Madagascar, è boom del fast food

Il Madagascar vive il boom della ristorazione veloce, in primis del fast-food, o «cibo veloce». E se fino a qualche tempo fa si parlava di un mercato di nicchia, oggi non è più così: i grandi gruppi fanno l’impossibile per mettere radici nel Paese, come nel caso di Kentucky fried chicken – Kfc, e sorgono senza sosta nuove catene e punti vendita. E l’impressione è che la clientela non manchi mai. Il fenomeno coinvolge in primo luogo la stampa, che a ogni ricorrenza celebra il percorso delle aziende di successo: è il caso di La Gastronomie pizza, che è modello per le aziende locali del ramo. E’ poi la volta dei sociologi, che s’interrogano sulle ragioni del boom.
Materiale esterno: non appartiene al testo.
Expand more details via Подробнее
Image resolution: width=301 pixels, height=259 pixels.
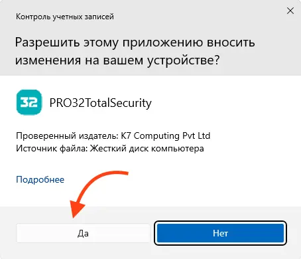tap(40, 179)
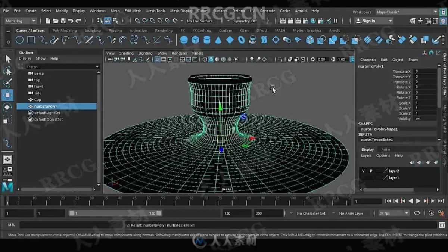This screenshot has width=448, height=252.
Task: Select the Move tool in toolbox
Action: (x=7, y=95)
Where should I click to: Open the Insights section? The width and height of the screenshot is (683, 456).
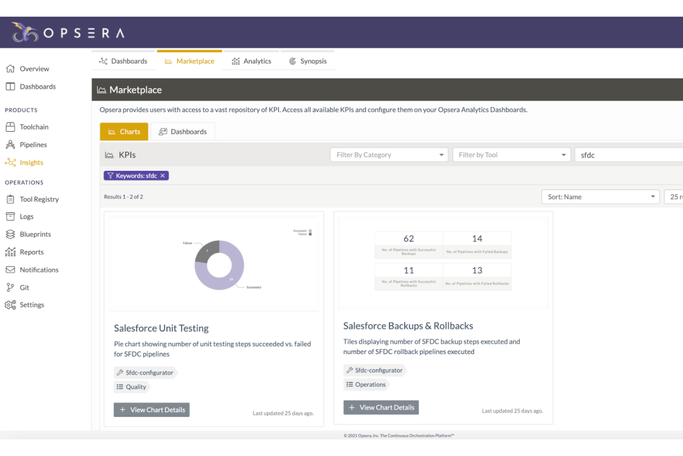pyautogui.click(x=31, y=162)
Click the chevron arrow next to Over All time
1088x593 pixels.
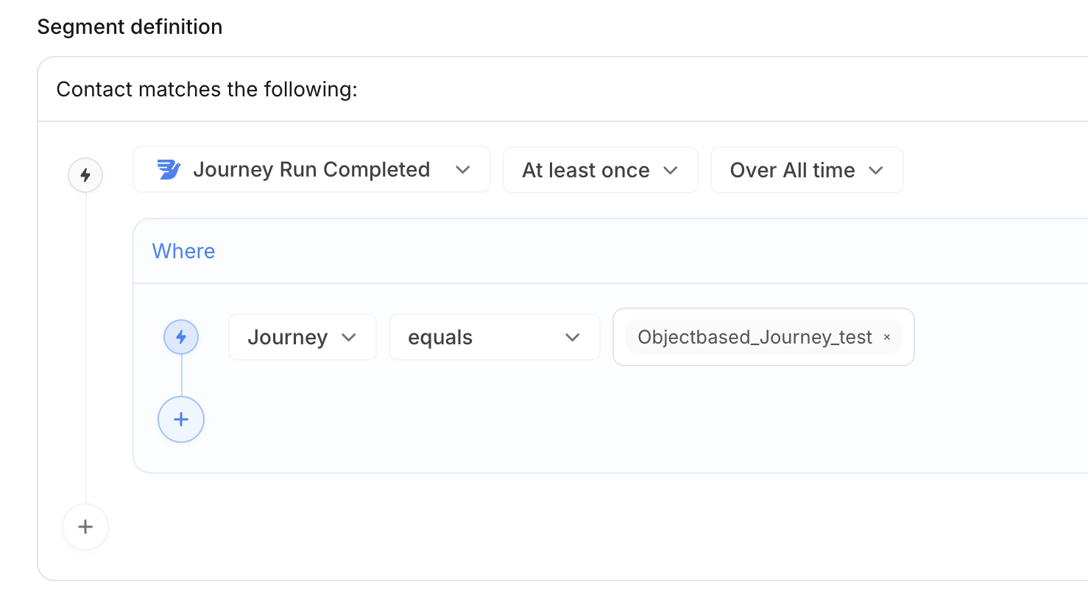[x=875, y=170]
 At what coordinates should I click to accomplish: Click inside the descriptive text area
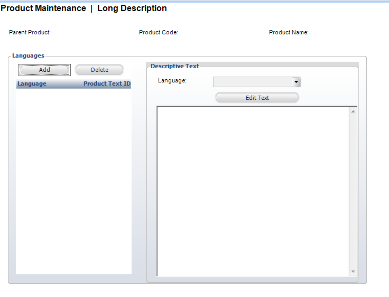[253, 190]
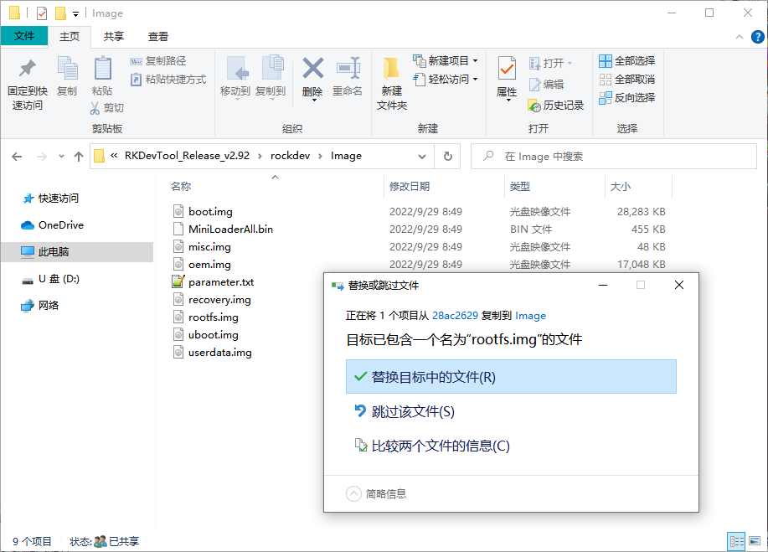Click the 全部选择 select all icon
This screenshot has width=768, height=552.
[606, 61]
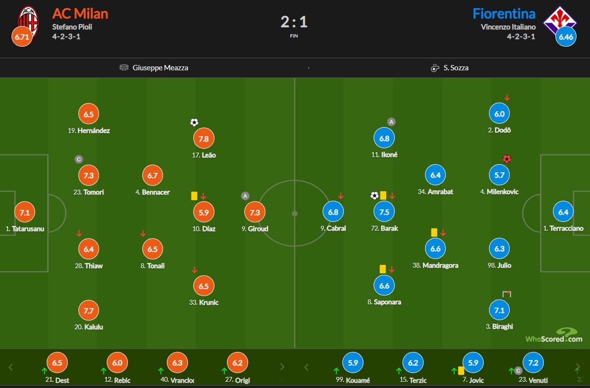Open the Fiorentina team name link
Screen dimensions: 590x388
(504, 13)
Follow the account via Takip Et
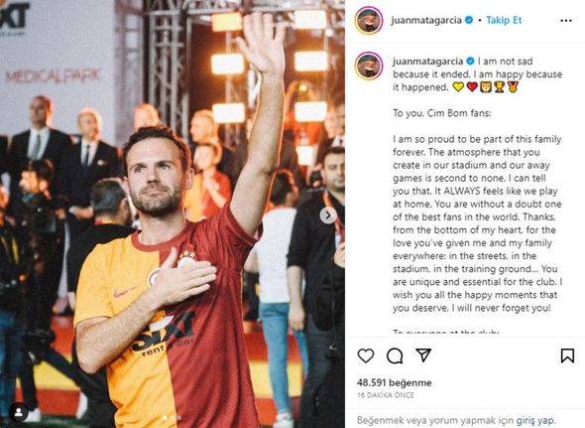The width and height of the screenshot is (585, 428). (x=504, y=20)
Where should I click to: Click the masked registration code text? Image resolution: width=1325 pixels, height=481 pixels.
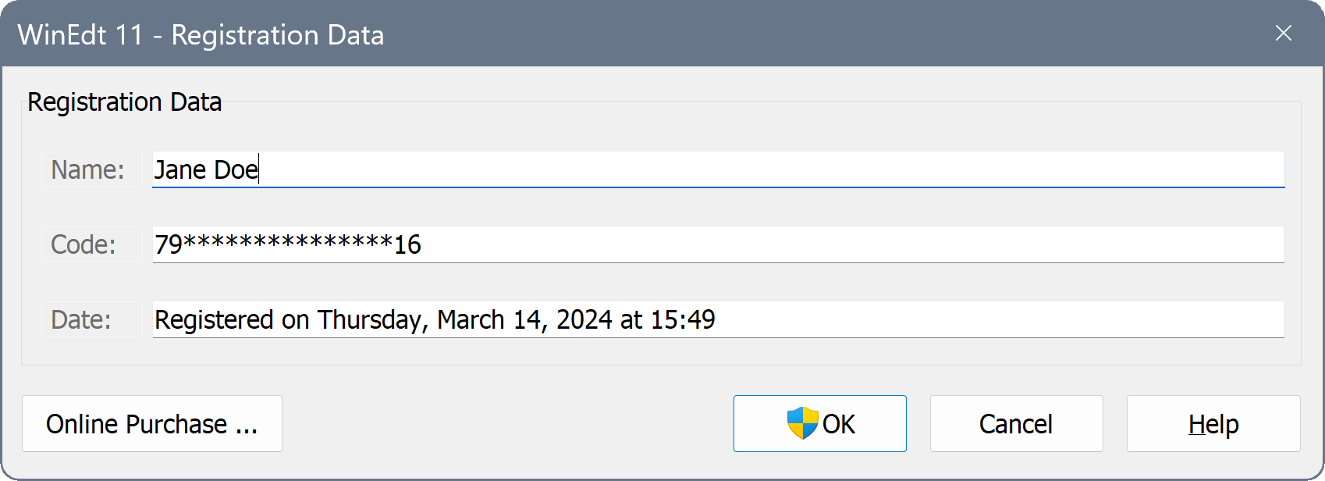pos(288,244)
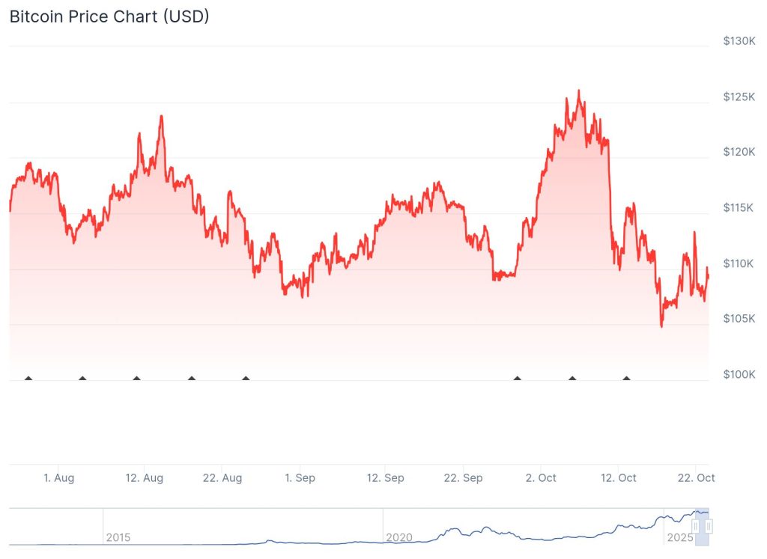Click the diamond marker between 12. Aug and 22. Aug
767x559 pixels.
click(191, 378)
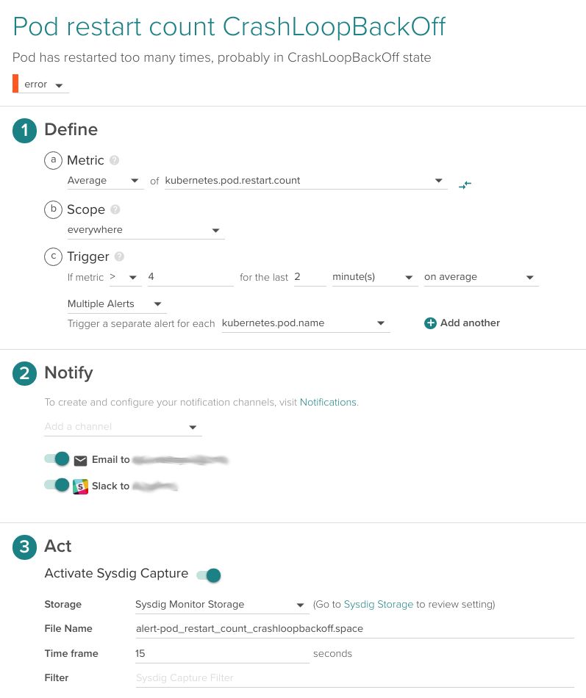Click the plus icon beside Add another

(x=430, y=323)
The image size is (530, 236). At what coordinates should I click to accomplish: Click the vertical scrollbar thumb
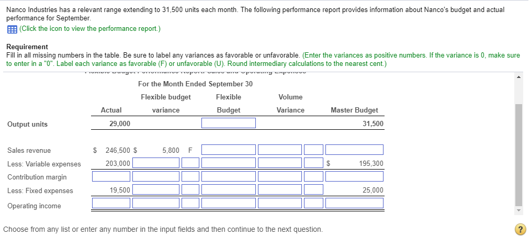[x=518, y=155]
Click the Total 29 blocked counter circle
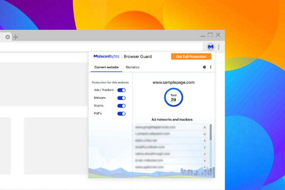 point(174,97)
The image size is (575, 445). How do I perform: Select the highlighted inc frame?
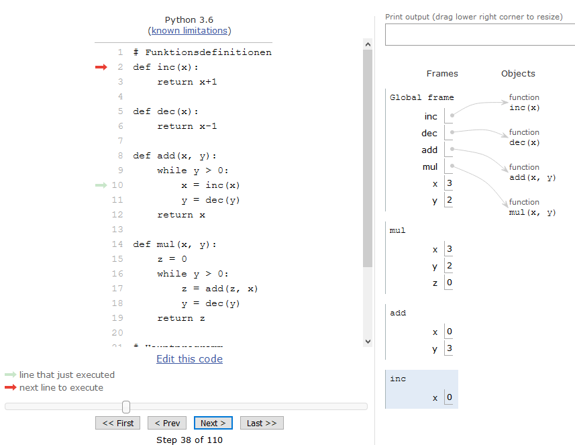421,389
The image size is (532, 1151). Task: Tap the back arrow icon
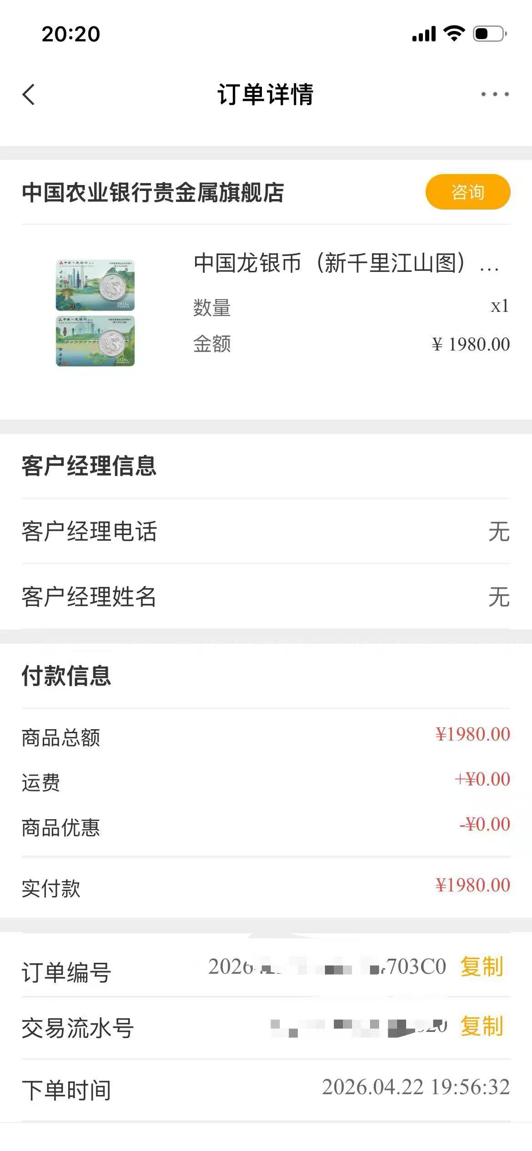pyautogui.click(x=29, y=95)
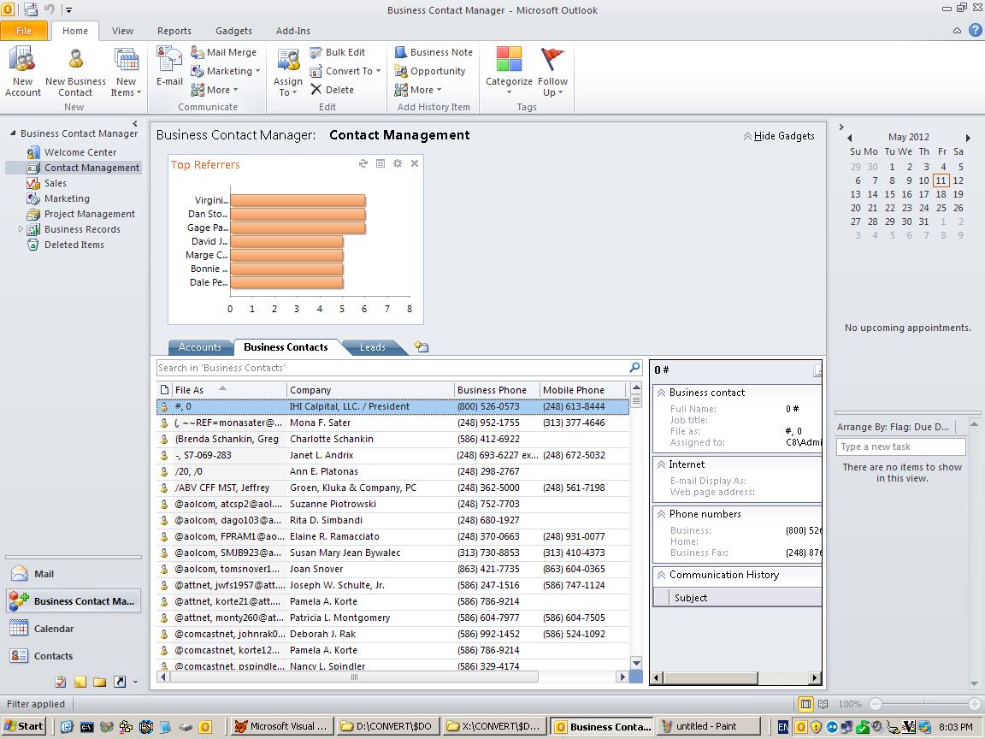Switch to the Leads tab
This screenshot has height=739, width=985.
372,347

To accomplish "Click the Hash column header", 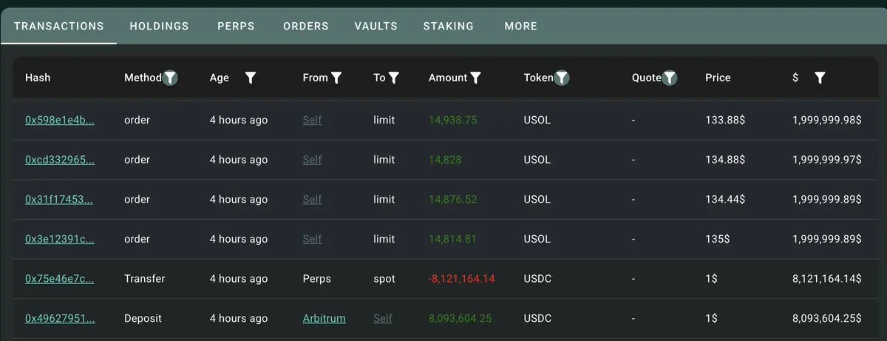I will coord(38,78).
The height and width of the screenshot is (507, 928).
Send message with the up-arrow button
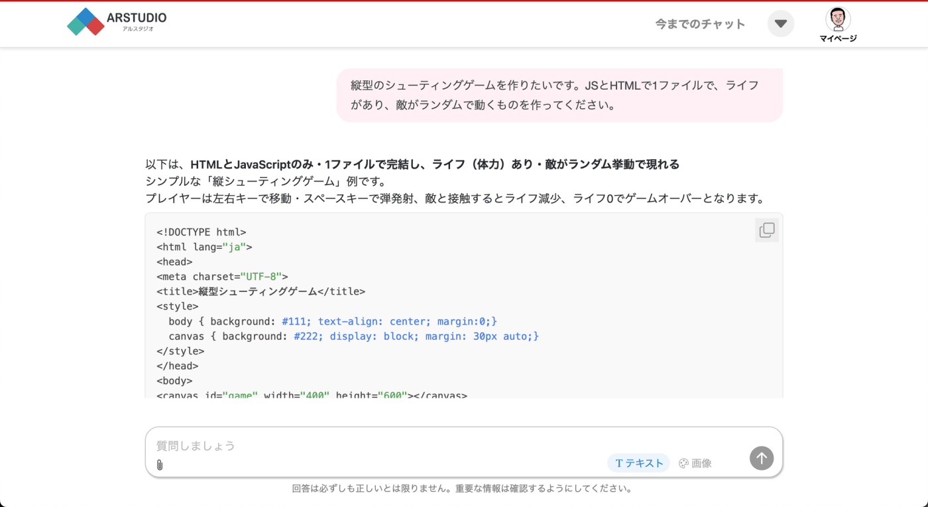coord(762,458)
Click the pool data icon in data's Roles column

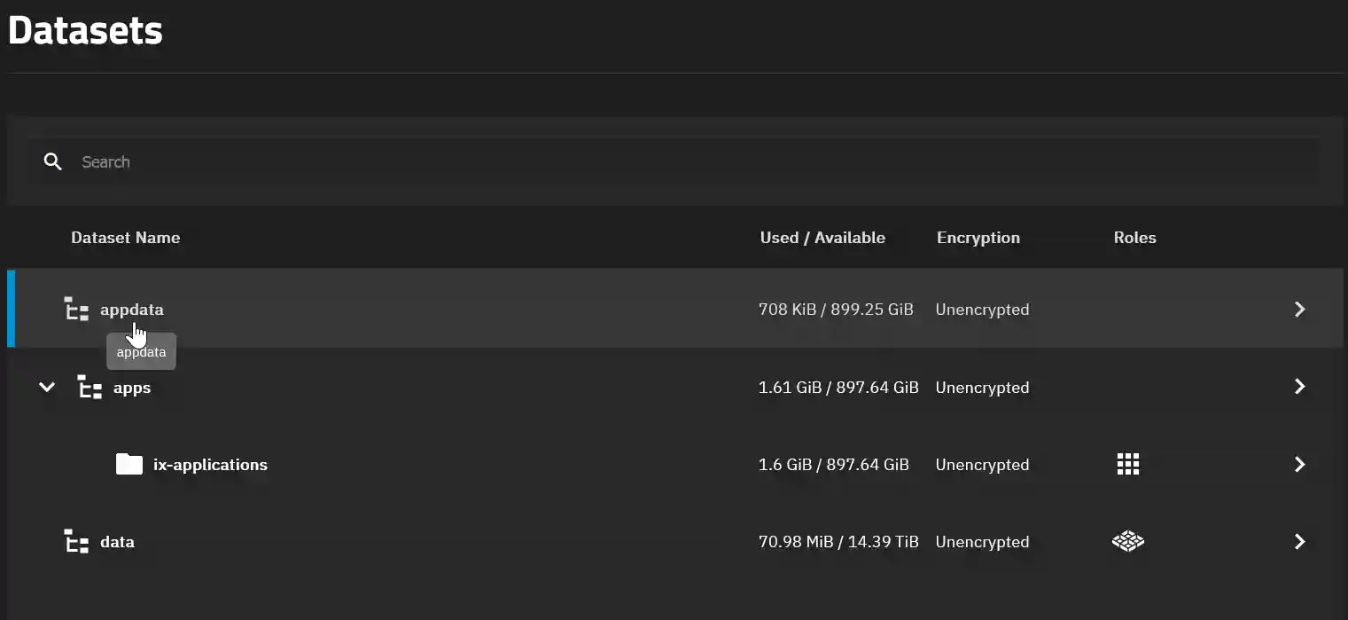pyautogui.click(x=1127, y=541)
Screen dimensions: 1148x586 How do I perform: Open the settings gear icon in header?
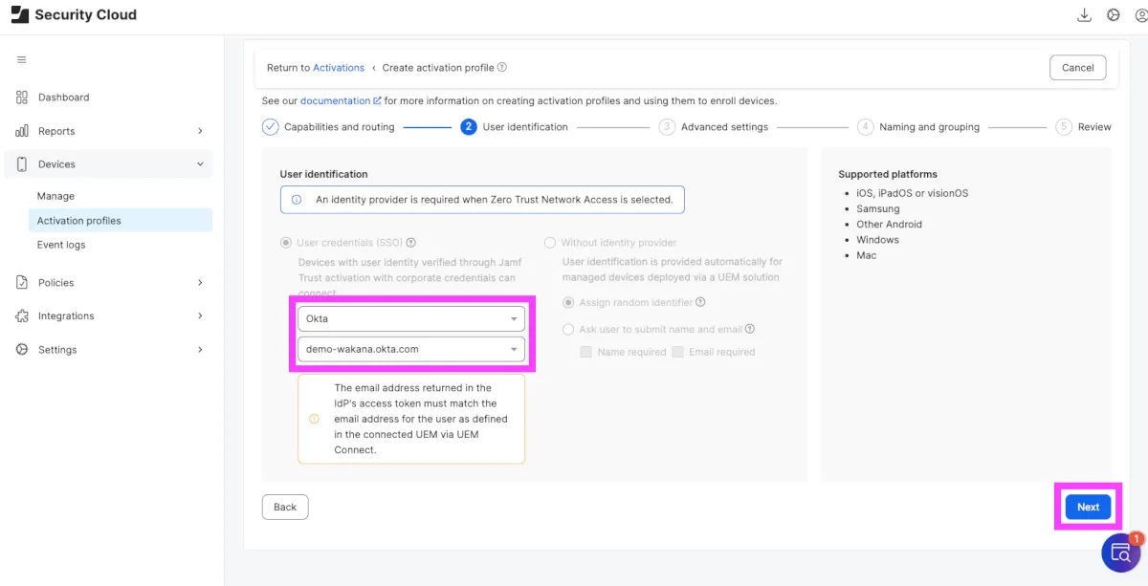pyautogui.click(x=1113, y=15)
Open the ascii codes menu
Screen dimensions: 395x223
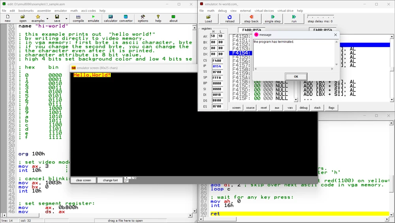[88, 11]
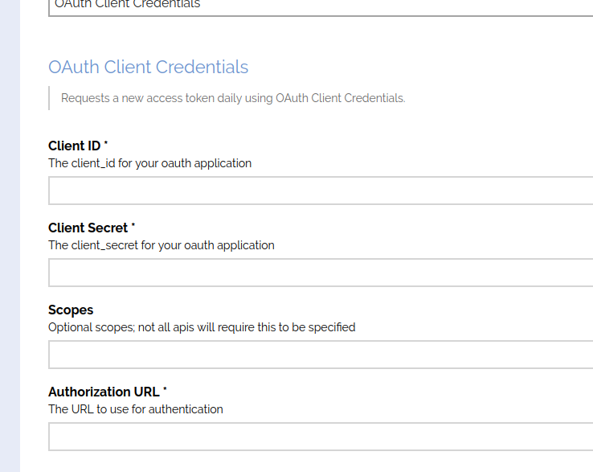Click the Authorization URL label
The height and width of the screenshot is (472, 593).
[x=104, y=392]
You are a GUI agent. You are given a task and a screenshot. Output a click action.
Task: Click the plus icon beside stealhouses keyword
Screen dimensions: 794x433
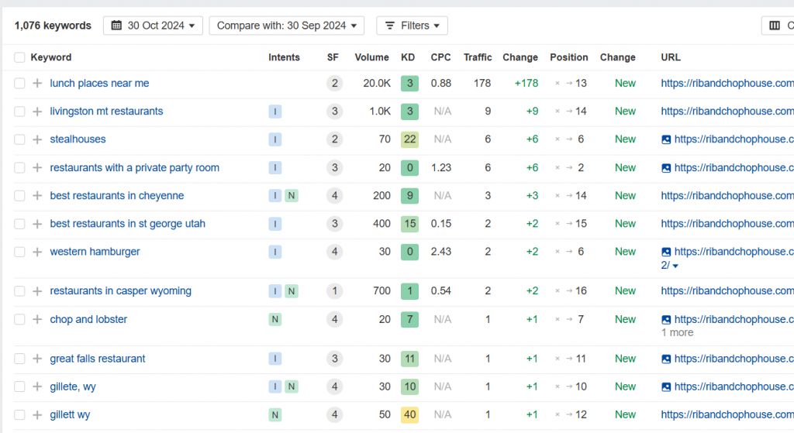37,139
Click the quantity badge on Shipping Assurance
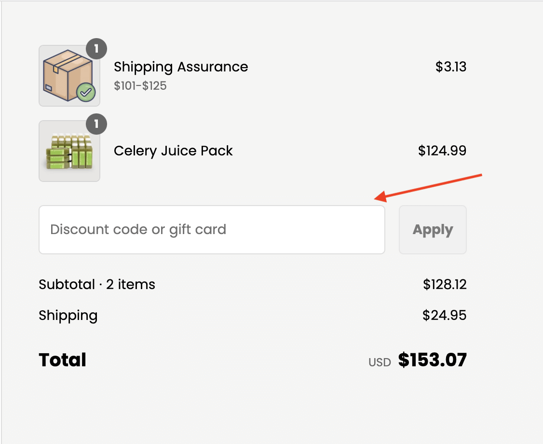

Le risposte? L’età media bassa della popolazione, che si aggira sui 19 anni, e l’attrazione per il sogno americano, veicolato dalle serie televisive. E’ poi la volta degli analisti economici, che non cessano di fare i conti in tasta alle catene: secondo una ricerca, mediamente l’ordine alla cassa supera (di poco) i sei euro. Più in generale, si osserva che il fast food è congeniale per i giovani di classe media, che sì possono spendere, ma non troppo. Infine non potevano mancare gli allarmi per dei cibi giudicati poco salutari. Tuttavia gli osservatori segnalano che in un Paese non afflitto dal problema dell’obesità – ma al contrario dalla denutrizione – certi richiami salutistici non possono esercitare forti effetti.